趙紫陽はそれ以上に自分の意見を堅持しなくなった。学生を見舞いに行きたいと言った。その時はもう十八日の午前零時はまわったところである。趙紫陽と常務委員は手分けして病院で応急手当を受けているハンガーストライキの学生たちを見舞いに行った。
十八日の午前中、政治局常務委員会がひきつづき行われた。常務委員は軍事管制をどうやって実施するか、さらに軍隊の入城などを検討していた。
趙紫陽は辞職を願い出た。理由としては「体の具合が悪く、常務委員会の決議を実行することができないし、これからの仕事のとりかかりようがない」からである。
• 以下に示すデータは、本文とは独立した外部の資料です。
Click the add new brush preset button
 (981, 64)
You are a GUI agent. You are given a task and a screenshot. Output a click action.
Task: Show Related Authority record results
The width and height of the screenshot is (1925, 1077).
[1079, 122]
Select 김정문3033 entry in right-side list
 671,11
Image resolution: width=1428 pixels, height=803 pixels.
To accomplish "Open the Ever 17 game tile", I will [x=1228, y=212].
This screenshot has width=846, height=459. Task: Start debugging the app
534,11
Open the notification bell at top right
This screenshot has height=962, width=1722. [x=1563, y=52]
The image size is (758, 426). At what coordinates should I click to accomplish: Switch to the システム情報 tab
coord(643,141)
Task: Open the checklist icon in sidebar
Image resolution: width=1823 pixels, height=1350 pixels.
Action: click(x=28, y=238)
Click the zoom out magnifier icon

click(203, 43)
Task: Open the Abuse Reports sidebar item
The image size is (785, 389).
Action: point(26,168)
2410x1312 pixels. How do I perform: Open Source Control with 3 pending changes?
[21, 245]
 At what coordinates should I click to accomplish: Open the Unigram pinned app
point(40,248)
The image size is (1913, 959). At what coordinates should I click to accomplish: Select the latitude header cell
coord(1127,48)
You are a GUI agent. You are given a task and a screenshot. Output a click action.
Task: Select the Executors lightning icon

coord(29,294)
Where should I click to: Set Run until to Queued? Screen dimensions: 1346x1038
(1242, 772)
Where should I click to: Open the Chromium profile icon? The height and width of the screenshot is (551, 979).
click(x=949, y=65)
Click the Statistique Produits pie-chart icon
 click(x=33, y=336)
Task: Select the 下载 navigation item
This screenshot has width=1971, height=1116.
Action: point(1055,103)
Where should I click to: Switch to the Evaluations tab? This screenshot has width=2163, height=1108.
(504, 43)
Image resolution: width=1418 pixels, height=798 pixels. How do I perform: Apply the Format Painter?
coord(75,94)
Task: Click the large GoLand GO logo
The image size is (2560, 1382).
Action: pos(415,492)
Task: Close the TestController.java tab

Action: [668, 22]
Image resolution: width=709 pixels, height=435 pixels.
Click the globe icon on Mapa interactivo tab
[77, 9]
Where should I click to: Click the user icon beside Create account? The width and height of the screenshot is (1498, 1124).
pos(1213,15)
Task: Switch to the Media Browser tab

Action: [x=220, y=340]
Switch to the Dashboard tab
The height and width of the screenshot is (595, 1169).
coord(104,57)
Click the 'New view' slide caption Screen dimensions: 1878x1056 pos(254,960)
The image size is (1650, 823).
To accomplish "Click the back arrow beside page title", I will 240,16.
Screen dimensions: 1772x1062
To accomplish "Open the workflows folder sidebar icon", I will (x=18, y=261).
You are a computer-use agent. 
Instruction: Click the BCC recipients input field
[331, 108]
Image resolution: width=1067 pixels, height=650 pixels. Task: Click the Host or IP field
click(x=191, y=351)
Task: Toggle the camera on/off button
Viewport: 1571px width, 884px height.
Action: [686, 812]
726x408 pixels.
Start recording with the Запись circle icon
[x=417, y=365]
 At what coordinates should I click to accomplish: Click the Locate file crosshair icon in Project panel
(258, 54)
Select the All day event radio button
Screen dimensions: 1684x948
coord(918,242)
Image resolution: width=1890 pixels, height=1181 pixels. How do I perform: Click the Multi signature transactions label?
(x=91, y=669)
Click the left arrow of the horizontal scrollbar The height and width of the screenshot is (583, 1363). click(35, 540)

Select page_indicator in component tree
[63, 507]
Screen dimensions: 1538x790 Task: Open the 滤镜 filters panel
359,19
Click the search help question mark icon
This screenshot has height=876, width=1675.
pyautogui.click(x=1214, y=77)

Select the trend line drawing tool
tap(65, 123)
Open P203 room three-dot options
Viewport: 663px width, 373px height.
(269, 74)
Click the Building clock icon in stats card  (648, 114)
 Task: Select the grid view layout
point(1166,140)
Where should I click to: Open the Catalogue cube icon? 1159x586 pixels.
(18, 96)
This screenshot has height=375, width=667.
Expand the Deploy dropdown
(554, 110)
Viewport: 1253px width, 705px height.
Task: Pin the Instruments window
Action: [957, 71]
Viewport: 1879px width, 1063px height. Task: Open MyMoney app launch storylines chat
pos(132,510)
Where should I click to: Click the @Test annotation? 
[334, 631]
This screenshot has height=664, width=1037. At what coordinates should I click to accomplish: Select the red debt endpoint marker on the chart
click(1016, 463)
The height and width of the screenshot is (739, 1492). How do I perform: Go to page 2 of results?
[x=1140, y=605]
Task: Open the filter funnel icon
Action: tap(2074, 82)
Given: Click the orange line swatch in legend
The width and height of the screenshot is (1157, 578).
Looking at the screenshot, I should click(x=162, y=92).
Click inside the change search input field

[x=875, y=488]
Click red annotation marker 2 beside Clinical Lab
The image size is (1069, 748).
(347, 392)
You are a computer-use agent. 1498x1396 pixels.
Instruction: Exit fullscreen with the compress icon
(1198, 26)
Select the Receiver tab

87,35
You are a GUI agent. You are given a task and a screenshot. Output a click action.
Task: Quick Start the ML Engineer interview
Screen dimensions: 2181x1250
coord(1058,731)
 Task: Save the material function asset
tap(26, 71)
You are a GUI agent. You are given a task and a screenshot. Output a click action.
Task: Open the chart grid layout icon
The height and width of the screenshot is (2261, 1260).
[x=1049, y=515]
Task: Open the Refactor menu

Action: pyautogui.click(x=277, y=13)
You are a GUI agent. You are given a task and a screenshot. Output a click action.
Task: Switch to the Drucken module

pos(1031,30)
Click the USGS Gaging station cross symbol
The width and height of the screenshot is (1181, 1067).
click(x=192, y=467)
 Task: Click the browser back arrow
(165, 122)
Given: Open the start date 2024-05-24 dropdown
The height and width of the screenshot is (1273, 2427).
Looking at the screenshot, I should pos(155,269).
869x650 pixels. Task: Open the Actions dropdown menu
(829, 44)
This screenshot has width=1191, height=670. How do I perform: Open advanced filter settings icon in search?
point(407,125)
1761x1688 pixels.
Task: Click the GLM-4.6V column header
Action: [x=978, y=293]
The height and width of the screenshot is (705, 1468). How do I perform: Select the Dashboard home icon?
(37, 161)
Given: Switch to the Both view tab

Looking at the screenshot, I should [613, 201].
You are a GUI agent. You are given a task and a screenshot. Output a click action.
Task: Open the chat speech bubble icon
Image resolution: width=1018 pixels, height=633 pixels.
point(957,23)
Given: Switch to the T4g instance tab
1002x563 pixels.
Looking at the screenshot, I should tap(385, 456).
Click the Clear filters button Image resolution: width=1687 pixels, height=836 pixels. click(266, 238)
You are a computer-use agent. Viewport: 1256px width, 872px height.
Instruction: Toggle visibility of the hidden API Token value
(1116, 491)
そして、辞表を取り出して、鄧小平へ届けてくださいと楊尚昆に頼んだが、楊尚昆に断られた。「敵が目前に迫ってきているから、党中央の一致団結を十分に固めなければ乗り切れないよ。君の手紙なんか、ことづからないよ」と言った。
李鵬は「あなたのいまの辞職も党中央を分裂させることになるぞ」と言った。
趙紫陽は辞表をおさめた。学生を見舞いに行きたいと言った。李鵬が趙紫陽と一緒に行くようにと、常務委員会が決定した。
学生と会ったとき、李鵬は学生代表に対して、顔つきも声もともに厳しく「党と政府は君たち学生が動乱をするなどとは一度も言ったことはない」と言ったが、北京大学の王丹と単独に会ったときに「悪い結果をもたらしたという責任を君とウルカイシに押しつけるつもりはないが、客観的にはもうすでにそうなっている。全国の情勢はとても混乱している。事実上、文化大革命より重い動乱となっている」と言った。そして、マスコミがあまり良い役割を果たさなかったとも言った。